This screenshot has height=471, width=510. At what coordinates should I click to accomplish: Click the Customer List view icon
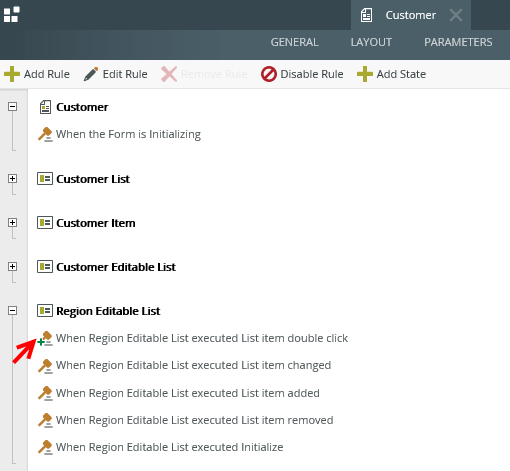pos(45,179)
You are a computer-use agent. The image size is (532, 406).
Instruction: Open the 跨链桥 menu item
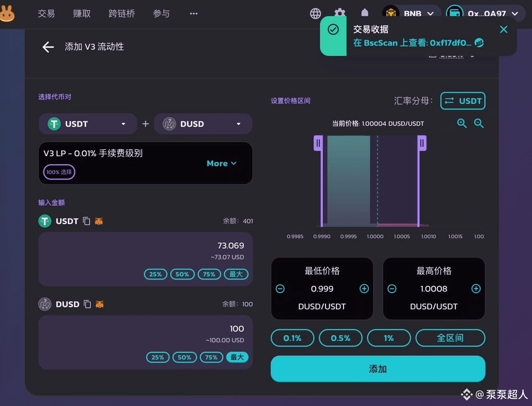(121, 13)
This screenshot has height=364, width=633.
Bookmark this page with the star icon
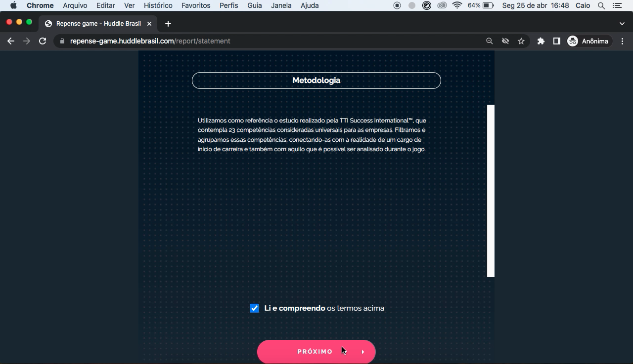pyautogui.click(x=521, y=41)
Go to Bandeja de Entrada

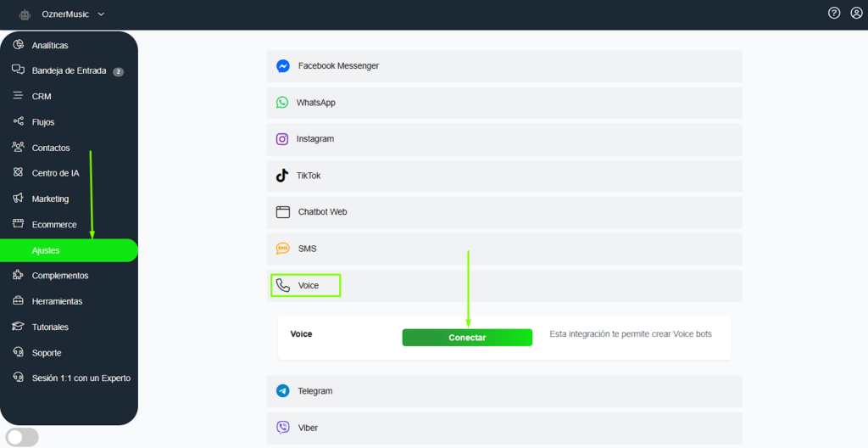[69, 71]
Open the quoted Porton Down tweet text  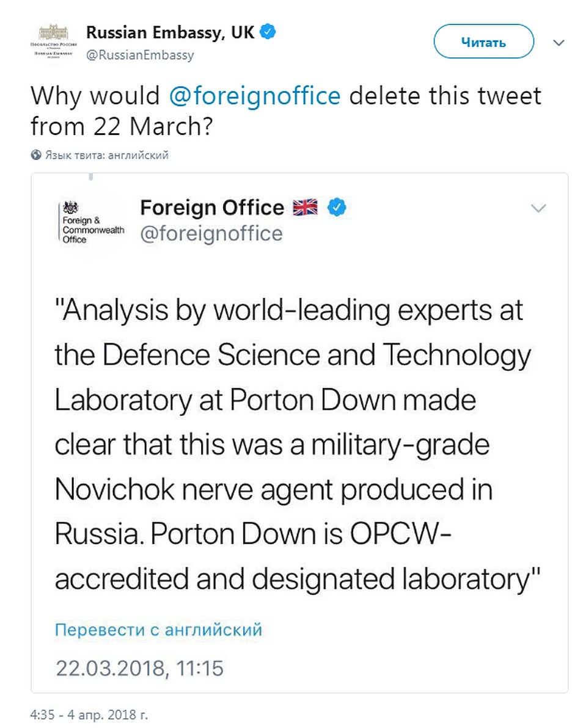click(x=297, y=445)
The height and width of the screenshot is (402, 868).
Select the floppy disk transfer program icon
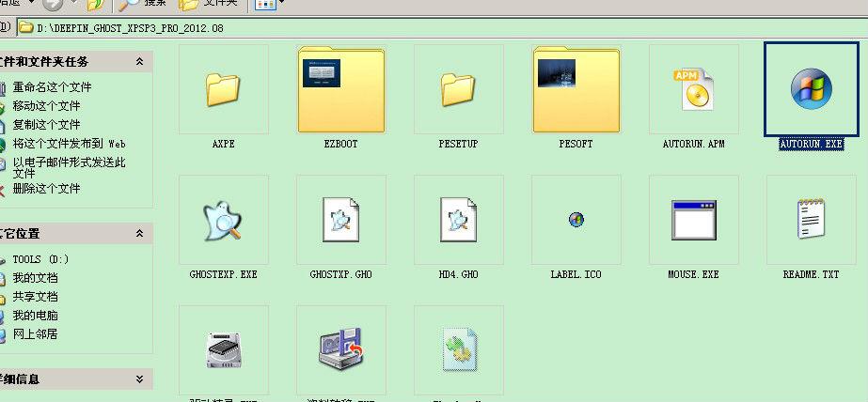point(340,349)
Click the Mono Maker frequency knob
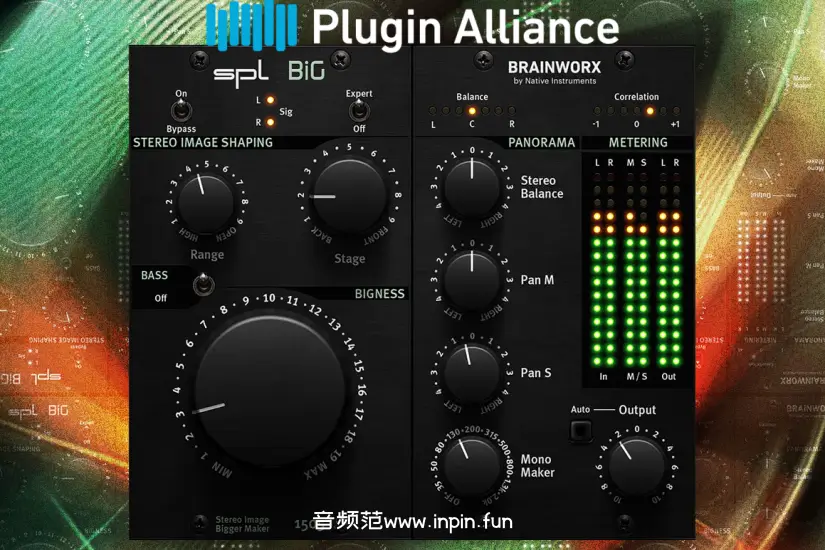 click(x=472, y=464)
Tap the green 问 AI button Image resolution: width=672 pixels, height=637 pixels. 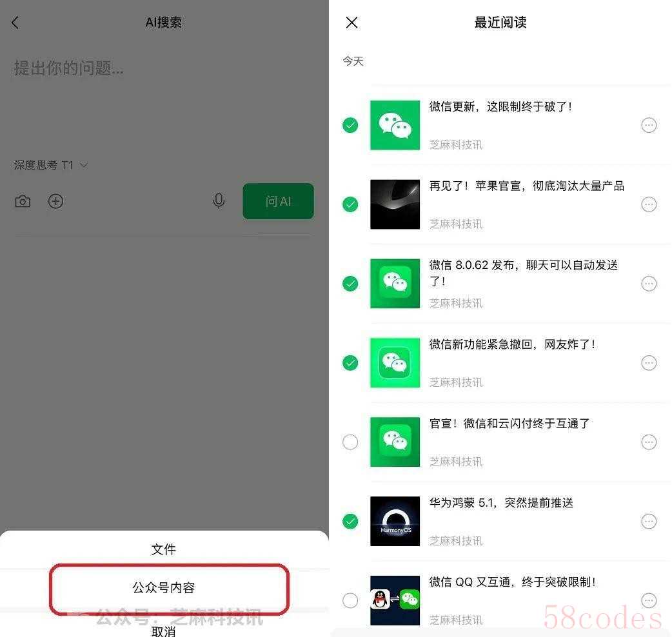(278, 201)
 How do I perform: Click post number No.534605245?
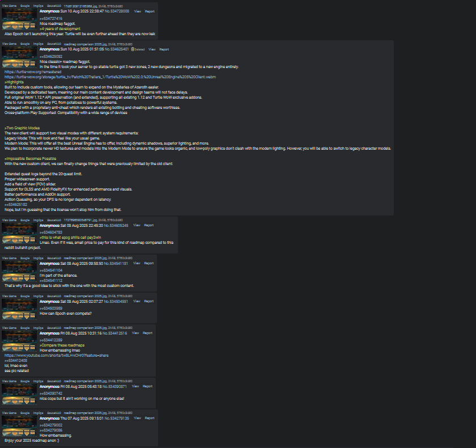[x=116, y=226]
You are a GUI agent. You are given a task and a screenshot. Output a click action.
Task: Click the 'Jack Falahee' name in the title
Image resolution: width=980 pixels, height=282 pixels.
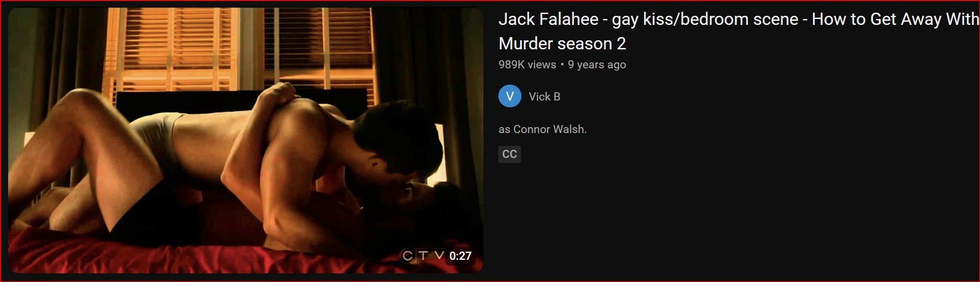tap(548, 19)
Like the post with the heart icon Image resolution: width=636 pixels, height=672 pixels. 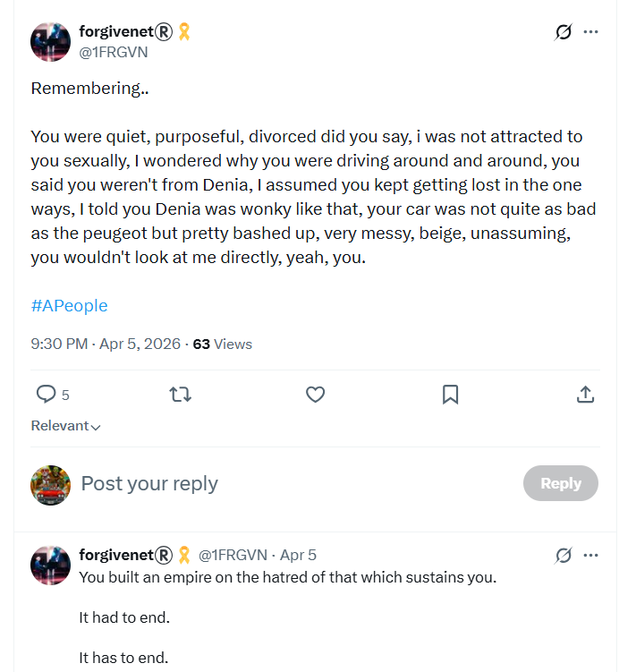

---

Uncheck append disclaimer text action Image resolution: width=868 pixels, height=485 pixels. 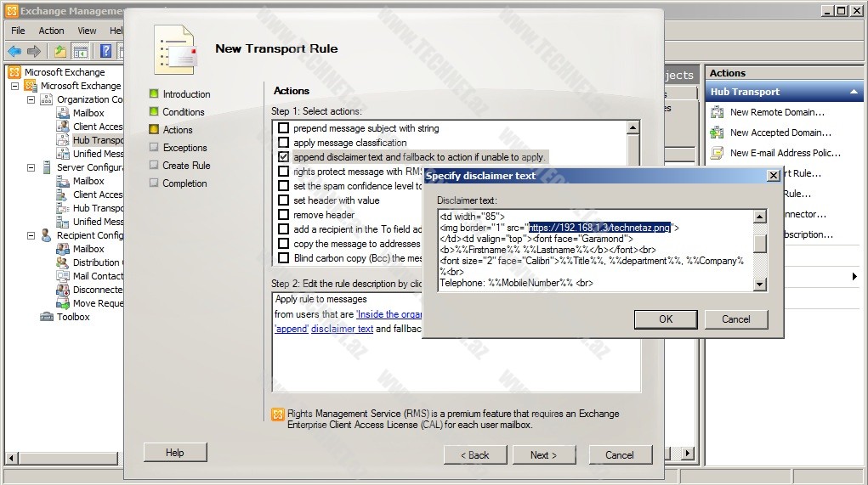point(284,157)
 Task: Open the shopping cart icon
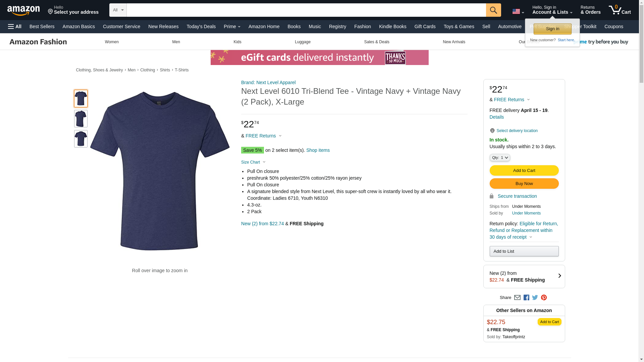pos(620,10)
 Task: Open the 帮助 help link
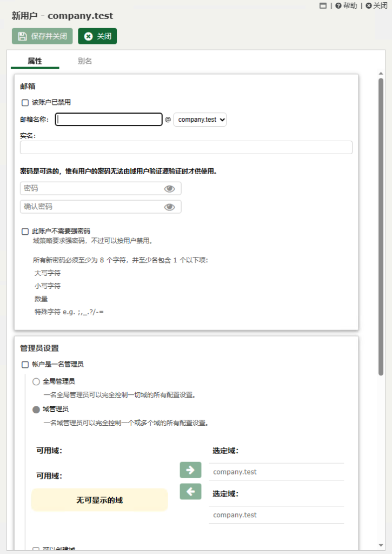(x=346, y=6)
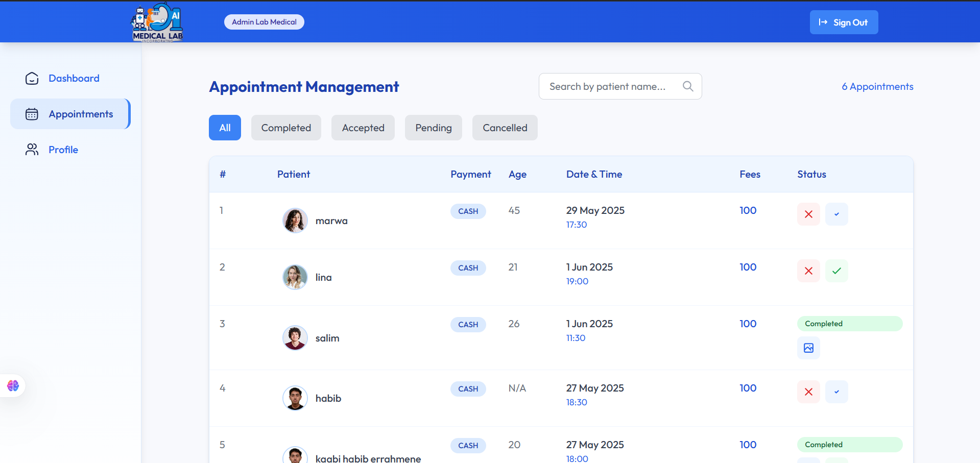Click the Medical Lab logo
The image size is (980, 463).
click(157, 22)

--

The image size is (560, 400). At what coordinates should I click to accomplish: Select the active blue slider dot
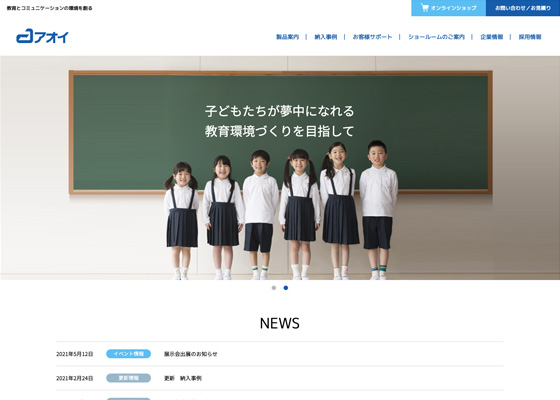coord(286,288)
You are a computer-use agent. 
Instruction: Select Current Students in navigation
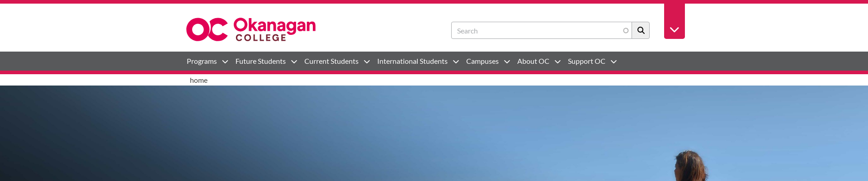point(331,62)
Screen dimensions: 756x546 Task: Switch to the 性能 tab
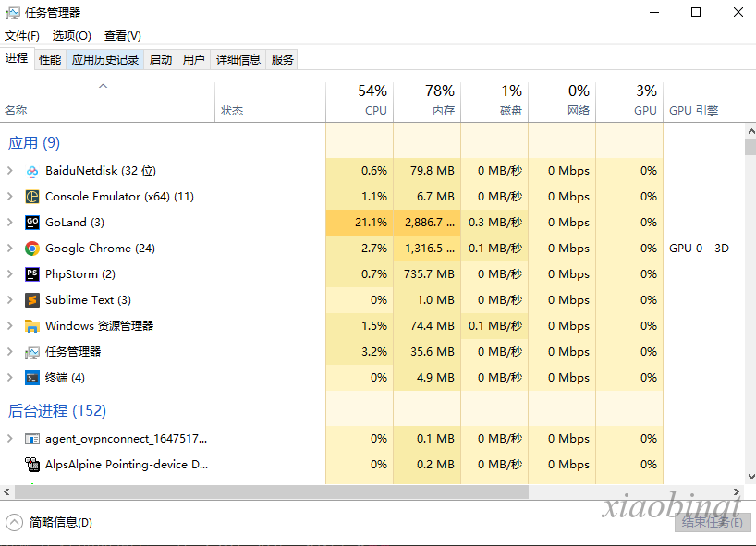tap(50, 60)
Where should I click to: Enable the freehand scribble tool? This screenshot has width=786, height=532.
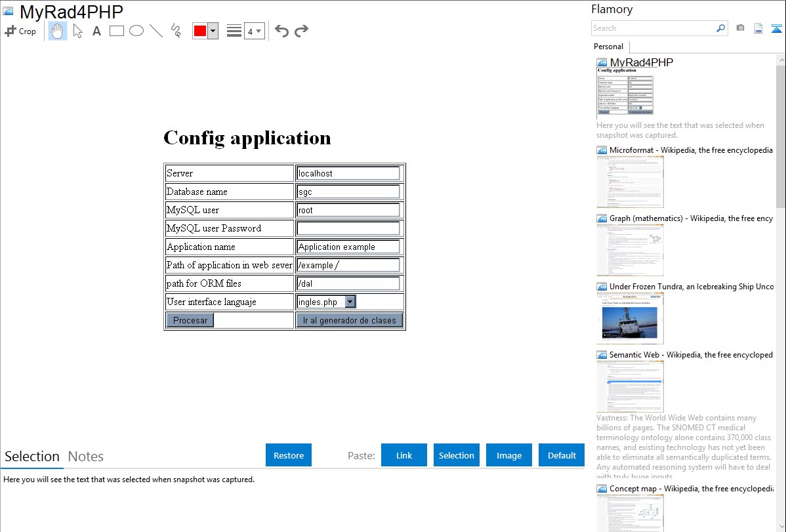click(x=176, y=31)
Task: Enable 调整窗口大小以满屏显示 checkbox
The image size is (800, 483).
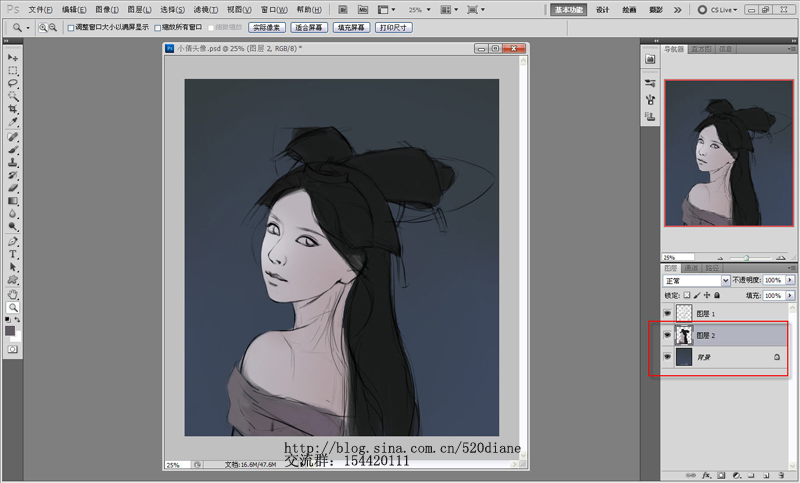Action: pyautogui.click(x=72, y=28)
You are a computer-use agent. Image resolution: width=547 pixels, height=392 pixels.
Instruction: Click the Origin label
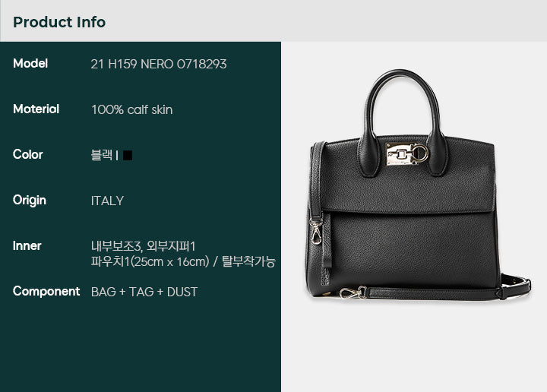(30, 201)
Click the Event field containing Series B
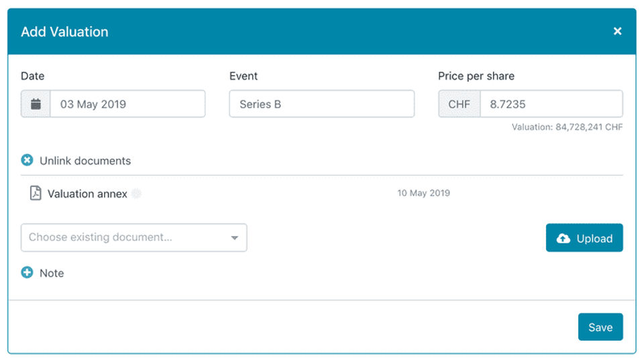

### About this exercise:
For the word "computer", go through the records and show each line that carries it.

### Response area:
You are a computer-use agent. The image size is (532, 406).
You are a computer-use agent. 
You are a computer-use agent. Image resolution: width=547 pixels, height=392 pixels.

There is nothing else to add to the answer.